## Work to be completed
Rewrite each listing below so that every "screenshot" becomes "screen capture", with nothing else altered.

## Entries taken from a collection

########

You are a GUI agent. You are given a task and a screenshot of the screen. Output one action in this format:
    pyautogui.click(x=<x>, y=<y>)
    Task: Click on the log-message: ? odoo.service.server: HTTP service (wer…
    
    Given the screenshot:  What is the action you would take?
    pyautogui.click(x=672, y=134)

########

## Result of the task
You are a GUI agent. You are given a task and a screen capture of the screen. Output one action in this format:
    pyautogui.click(x=<x>, y=<y>)
    Task: Click on the log-message: ? odoo.service.server: HTTP service (wer…
    
    Given the screen capture:  What is the action you would take?
    pyautogui.click(x=672, y=134)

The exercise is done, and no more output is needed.